Consider a class of 5 girls and 7 boys. The number of different teams consisting of 2 girls and 3 boys that can be formed from this class, if there are two specific boys A and B, who refuse to be the members of the same team, is

To solve the problem of forming teams of 2 girls and 3 boys from a class of 5 girls and 7 boys, where two specific boys (A and B) refuse to be on the same team, we can follow these steps: ### Step 1: Calculate the total number of ways to form a team without restrictions.

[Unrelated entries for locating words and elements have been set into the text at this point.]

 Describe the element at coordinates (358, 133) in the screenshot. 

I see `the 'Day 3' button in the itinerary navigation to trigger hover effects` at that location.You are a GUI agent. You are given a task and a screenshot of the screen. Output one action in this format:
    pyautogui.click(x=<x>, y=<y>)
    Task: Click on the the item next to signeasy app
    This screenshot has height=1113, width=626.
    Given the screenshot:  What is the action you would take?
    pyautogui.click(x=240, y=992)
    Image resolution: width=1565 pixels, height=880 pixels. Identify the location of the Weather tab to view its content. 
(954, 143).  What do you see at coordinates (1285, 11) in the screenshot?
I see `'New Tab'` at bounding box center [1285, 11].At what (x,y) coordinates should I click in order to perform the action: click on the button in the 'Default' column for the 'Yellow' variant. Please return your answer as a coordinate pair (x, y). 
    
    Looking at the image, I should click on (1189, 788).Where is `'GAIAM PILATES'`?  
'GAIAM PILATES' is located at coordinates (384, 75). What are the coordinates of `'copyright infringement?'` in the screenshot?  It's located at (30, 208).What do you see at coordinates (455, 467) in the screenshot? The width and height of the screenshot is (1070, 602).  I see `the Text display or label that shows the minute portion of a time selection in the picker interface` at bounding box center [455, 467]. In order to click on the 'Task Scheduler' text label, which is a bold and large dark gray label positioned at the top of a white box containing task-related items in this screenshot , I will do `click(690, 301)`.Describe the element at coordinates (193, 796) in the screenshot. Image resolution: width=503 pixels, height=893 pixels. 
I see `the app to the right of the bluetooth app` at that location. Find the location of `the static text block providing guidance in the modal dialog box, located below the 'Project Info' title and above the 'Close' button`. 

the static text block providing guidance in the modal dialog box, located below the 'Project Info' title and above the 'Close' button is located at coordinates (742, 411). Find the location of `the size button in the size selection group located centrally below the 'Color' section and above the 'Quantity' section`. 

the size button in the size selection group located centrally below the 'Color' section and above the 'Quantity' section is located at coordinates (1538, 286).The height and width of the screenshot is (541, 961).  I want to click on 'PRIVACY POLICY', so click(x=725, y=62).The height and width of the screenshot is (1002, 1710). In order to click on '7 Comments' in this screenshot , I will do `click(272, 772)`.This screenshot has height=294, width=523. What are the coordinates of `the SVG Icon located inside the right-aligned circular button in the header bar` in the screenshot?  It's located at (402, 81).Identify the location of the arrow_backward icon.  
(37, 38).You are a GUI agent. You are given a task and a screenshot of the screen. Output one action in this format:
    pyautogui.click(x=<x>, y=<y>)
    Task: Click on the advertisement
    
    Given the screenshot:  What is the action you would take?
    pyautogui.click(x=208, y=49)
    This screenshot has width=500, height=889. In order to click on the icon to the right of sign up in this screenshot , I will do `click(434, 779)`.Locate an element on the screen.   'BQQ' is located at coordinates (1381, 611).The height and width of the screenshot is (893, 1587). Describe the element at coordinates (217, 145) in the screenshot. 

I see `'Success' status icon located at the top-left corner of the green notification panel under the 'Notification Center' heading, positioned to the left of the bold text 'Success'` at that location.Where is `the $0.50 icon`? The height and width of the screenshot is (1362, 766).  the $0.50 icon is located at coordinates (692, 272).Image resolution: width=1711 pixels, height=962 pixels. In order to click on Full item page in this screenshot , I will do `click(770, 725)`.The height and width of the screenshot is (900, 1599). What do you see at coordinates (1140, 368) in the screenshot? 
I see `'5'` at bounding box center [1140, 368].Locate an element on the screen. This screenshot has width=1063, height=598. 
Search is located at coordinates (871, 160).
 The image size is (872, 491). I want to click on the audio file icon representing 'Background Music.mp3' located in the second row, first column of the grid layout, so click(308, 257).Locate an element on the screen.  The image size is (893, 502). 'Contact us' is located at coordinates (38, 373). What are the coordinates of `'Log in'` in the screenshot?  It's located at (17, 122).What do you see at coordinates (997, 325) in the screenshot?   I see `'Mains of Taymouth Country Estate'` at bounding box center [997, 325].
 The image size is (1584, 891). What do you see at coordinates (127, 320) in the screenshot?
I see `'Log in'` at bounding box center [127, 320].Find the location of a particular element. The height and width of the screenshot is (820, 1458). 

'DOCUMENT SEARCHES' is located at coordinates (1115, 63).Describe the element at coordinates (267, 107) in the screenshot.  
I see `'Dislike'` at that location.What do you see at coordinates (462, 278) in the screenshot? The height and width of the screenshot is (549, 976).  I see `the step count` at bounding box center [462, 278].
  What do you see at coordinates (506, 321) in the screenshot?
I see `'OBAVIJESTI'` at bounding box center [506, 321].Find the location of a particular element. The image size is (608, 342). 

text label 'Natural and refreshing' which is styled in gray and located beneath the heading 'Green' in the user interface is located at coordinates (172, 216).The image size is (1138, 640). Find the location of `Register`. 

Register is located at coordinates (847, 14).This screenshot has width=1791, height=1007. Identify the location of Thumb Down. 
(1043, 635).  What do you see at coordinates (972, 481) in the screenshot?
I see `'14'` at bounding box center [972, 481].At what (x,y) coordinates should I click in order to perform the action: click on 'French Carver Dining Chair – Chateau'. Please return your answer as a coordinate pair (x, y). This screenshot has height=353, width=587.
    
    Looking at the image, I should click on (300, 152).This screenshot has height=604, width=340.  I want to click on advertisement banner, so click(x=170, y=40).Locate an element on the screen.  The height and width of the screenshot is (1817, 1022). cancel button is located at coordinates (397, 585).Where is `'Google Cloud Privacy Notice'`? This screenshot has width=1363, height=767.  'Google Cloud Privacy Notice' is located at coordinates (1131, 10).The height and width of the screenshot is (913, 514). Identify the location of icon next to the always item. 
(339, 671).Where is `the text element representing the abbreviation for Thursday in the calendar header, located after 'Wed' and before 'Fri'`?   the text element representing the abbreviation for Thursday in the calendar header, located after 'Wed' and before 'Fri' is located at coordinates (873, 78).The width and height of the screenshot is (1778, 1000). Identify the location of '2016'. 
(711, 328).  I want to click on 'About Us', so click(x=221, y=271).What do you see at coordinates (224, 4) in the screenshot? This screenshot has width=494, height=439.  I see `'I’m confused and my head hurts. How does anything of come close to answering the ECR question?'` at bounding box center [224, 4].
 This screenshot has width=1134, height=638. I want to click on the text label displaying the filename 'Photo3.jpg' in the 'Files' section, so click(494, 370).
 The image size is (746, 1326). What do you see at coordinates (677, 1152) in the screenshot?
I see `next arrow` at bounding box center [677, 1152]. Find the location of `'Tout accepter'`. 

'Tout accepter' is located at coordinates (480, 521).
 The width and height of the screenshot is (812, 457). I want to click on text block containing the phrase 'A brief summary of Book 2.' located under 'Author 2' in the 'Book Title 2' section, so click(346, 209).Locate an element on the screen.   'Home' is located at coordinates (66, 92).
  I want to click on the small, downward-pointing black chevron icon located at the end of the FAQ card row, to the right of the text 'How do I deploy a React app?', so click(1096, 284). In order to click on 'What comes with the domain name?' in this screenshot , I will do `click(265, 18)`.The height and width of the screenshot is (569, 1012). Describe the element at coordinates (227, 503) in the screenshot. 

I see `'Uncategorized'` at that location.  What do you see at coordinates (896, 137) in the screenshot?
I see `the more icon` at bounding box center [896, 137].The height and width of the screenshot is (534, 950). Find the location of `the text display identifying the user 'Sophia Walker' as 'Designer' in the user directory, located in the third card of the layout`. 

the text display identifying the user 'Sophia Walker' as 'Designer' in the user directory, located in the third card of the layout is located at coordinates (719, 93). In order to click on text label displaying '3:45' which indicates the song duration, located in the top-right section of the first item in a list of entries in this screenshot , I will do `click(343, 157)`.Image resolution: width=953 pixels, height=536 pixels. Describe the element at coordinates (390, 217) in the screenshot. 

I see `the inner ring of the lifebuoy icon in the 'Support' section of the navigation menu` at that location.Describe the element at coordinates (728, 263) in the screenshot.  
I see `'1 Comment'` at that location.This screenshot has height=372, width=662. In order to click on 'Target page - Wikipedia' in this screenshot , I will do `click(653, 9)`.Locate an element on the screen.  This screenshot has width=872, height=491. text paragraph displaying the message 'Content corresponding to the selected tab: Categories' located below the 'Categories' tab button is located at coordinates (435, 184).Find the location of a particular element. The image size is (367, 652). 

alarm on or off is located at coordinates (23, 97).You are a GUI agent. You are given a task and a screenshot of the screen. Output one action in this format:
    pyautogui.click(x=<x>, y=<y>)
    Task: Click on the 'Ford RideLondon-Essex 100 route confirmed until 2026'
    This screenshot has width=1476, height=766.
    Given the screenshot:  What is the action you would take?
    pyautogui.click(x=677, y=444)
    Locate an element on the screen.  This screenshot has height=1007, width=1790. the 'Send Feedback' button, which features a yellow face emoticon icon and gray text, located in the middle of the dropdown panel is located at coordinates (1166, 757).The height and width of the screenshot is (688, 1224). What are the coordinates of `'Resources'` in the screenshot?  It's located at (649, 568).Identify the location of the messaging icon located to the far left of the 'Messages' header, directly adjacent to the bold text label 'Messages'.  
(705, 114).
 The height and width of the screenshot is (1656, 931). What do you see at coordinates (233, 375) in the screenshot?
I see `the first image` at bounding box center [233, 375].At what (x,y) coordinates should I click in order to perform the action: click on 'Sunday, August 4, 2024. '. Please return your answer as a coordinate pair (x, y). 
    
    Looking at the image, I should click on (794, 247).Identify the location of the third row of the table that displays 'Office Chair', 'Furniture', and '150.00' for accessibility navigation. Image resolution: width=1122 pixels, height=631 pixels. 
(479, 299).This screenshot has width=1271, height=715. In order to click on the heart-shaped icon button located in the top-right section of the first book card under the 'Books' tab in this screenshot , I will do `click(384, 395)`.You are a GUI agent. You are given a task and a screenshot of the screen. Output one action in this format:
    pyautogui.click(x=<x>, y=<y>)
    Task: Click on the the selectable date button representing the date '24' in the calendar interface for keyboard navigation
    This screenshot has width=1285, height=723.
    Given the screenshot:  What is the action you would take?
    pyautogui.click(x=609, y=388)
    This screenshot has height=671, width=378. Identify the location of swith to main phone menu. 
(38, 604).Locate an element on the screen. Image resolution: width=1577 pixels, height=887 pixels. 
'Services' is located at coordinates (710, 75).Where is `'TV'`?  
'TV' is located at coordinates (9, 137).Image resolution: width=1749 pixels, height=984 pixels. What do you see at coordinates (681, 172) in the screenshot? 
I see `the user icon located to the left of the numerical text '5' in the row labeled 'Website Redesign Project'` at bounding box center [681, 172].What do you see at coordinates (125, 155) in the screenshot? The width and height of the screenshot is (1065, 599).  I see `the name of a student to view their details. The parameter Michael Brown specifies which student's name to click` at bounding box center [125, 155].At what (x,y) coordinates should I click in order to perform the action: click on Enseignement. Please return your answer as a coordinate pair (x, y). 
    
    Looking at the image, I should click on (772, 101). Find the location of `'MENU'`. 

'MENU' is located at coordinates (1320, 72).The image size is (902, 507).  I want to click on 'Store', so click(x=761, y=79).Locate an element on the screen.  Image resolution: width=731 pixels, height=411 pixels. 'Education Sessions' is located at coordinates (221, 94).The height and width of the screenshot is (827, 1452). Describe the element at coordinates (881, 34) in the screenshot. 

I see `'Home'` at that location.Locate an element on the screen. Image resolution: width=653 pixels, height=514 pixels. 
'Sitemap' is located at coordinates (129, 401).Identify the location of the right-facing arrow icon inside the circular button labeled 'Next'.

We need to select 2 girls from 5 and 3 boys from 7. The number of ways to choose 2 girls from 5 is given by the combination formula \( \binom{n}{r} \), which represents the number of ways to choose \( r \) items from \( n \) items without regard to the order of selection. \[ \text{Total ways} = \binom{5}{2} \times \binom{7}{3} \] Calculating each part: - \( \binom{5}{2} = \frac{5!}{2!(5-2)!} = \frac{5 \times 4}{2 \times 1} = 10 \) - \( \binom{7}{3} = \frac{7!}{3!(7-3)!} = \frac{7 \times 6 \times 5}{3 \times 2 \times 1} = 35 \) Thus, the total number of ways is: \[ \text{Total ways} = 10 \times 35 = 350 \] ### Step 2: Calculate the number of ways in which boys A and B are on the same team. If boys A and B are on the same team, we can treat them as a single unit. This means we have already chosen 2 boys (A and B), and we need to select 1 more boy from the remaining 5 boys. The number of ways to choose 1 boy from the remaining 5 is: \[ \binom{5}{1} = 5 \] We still need to select 2 girls from the 5 girls: \[ \binom{5}{2} = 10 \] Thus, the number of ways with boys A and B on the same team is: \[ \text{Ways with A and B together} = 10 \times 5 = 50 \] ### Step 3: Calculate the number of ways in which boys A and B are not on the same team. To find the number of teams where boys A and B are not together, we subtract the number of teams where they are together from the total number of teams: \[ \text{Ways with A and B not together} = \text{Total ways} - \text{Ways with A and B together} \] \[ \text{Ways with A and B not together} = 350 - 50 = 300 \] ### Final Answer: The number of different teams consisting of 2 girls and 3 boys that can be formed from this class, ensuring that boys A and B are not on the same team, is **300**.